Antoinette Sloan of Kai Gourmet believes that deceitful mislabeling “will continue because there is no governing body that will come down and say you’re going to be fined or face jail time.” Sloan mentions she has read the recent Hollywood Reporter article and is “not surprised at all” about the rampant problem here in Los Angeles.
Kai Gourmet states that the seafood industry is more transparent and regulated in New Zealand. All seafood for sale must document the fisherman, boat, location, and method of catch. Simple. In an effort to set themselves apart from other wholesalers, the company even posts photos of their whole fish shipments on Instagram. This proactive approach to consumer engagement appears outside the norm.
Kiriko Sushi in Los Angeles was also named in the article alleging sushi mislabeling.
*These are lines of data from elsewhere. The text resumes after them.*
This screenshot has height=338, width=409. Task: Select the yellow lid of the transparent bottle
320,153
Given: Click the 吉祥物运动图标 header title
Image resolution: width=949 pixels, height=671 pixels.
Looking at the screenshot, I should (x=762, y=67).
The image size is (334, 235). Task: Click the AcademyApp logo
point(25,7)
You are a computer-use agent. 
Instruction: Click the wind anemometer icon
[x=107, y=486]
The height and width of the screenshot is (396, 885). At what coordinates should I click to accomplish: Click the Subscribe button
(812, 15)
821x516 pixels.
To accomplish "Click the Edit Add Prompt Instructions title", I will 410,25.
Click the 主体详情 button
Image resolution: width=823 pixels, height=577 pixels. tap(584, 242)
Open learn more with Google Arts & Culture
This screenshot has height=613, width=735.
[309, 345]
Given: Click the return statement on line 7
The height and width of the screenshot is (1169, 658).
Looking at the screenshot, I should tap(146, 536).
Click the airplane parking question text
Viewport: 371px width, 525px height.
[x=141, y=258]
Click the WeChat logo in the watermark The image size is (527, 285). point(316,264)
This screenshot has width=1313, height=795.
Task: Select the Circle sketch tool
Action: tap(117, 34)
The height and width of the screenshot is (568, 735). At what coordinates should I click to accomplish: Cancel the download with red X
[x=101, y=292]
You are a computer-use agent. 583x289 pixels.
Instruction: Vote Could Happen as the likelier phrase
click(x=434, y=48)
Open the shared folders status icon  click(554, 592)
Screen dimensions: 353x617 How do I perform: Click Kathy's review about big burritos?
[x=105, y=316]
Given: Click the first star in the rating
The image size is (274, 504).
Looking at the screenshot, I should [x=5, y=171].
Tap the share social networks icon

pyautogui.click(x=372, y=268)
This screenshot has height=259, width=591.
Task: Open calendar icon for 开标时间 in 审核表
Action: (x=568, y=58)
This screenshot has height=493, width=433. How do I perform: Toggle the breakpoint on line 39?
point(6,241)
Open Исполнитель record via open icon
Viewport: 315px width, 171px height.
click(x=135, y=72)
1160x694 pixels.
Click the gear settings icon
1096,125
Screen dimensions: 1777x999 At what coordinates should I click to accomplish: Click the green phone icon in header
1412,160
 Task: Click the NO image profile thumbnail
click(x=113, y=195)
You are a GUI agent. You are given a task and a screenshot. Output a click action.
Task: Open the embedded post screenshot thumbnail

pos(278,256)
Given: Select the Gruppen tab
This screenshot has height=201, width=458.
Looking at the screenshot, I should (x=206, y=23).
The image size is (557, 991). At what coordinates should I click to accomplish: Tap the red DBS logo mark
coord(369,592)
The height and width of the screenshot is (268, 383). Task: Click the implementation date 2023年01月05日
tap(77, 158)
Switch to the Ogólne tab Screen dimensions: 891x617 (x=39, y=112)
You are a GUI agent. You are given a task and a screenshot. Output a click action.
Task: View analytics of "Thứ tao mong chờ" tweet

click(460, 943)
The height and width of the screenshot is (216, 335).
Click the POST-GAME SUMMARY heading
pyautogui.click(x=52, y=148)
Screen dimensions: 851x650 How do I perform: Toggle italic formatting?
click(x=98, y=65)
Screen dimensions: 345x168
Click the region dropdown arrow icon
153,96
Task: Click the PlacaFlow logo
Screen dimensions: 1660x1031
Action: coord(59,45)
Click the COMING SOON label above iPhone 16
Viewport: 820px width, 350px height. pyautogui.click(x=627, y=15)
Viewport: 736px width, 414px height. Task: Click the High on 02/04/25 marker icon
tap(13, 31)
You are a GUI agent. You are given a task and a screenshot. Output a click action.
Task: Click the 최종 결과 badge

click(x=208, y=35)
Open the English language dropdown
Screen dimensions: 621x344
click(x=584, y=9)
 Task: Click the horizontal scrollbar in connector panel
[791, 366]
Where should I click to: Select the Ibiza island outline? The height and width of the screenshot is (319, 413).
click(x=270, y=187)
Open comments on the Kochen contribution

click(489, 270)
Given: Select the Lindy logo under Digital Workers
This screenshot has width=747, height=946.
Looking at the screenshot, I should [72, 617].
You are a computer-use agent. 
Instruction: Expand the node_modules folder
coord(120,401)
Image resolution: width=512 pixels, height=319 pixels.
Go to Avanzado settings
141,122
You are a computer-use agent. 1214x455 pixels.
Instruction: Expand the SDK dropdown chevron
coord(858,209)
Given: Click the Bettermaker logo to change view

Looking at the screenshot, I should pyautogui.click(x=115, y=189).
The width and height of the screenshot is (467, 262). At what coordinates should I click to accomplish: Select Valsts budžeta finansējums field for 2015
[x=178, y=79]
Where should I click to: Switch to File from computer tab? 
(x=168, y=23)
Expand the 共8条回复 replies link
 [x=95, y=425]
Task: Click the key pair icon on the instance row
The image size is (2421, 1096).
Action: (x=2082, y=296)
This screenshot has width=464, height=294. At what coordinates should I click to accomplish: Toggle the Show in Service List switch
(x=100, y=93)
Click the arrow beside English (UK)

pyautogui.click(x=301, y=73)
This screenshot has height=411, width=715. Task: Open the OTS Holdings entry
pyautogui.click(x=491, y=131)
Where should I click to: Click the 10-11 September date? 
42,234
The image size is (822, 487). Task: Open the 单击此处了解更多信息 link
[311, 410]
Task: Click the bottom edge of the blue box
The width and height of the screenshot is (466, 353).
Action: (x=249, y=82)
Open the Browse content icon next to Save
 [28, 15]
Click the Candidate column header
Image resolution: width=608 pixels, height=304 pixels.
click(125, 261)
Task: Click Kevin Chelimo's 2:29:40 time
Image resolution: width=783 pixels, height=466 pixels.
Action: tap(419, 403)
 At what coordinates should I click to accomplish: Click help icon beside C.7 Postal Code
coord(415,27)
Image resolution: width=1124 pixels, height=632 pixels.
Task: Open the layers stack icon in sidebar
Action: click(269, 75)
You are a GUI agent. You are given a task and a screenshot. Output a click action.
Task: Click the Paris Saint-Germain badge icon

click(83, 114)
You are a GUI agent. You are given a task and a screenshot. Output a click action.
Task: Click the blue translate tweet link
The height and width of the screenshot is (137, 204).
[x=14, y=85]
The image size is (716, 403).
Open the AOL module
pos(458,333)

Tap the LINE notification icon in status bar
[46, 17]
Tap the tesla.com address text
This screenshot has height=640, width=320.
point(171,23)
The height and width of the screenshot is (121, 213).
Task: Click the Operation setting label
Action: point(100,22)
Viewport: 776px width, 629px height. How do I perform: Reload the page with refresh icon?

Owner Ken Namba posted this response on their Facebook page the following day.
“I hope you know that we don't have any maliciousness to call red snapper for Japanese sea bream, halibut for east coast fluke or flounder, golden eye snapper for alfonsino, sweet shrimp for spot prawn, and many more items. We wanted to use names [that] are popular for customers in Los Angeles.”
Three major bodies, the FDA, NOAA and US Customs and Border Protection each bare unique responsibilities with little overlapping agendas when it comes to seafood mislabeling.
The FDA is primarily concerned with health and disease prevention. NOAA concerns itself with the national fisheries stock data while the US Customs and Border Protection operates directives aimed at legalities of proper tariff controls; leaving amble wiggle room for seafood names and tracking to slip through their widely cast nets.
Oceana, a leading international conservation nonprofit headquartered in the nation’s capitol, points out that while the current data is a few years old, the U.S. has “exponentially increased the amount of seafood imported at a time when the agencies overseeing our seafood supply are not ramped up enough to be able to inspect everything,” says Dr. Kimberly Warner, Oceana’s senior scientist overseeing mislabeling since 2010.
Oceana points out that the National Fisheries Institute is suing the U.S. government for the Seafood Import Monitoring program, which is slated for implementation sometime next year. “Certainly there is pushback from industry when there is a new law or model for doing things, but a lot of these new solutions are called for by pressure from consumers right now,” Dr. Warner says. “They want to know where their seafood comes from.”
That transparency is what has lead the FDA along with Oceana to adopt a new standard of seafood traceability. The University of Guelph in Ontario, Canada has developed a method for identifying fish called “The Barcode of Life.” A snippet of DNA is all that is needed to identify a fish and track it throughout the supply chain. This recent scientific breakthrough has many on the side of regulation hoping that further technological abilities like QR codes linked with genetic traceability will create a more transparent and cost effective approach to curbing seafood mislabeling.
That could be good news for consumers and businesses like Jus’ Poke, presently bearing the brunt of a flawed system. But that is the future and in these stressful days, Jeff and Stefanie have found more questions than answers. “I don’t think that our business could take another drag through the mud,” Stefanie admits with a defeated tone. She and her husband Jeff have severed their relationship with Hilo and are in negotiations with a new, unnamed wholesaler.
Hilo Fish Company declined to be interviewed and no response from the PR firm, Oi Agency in Hawaii was received prior to this publication.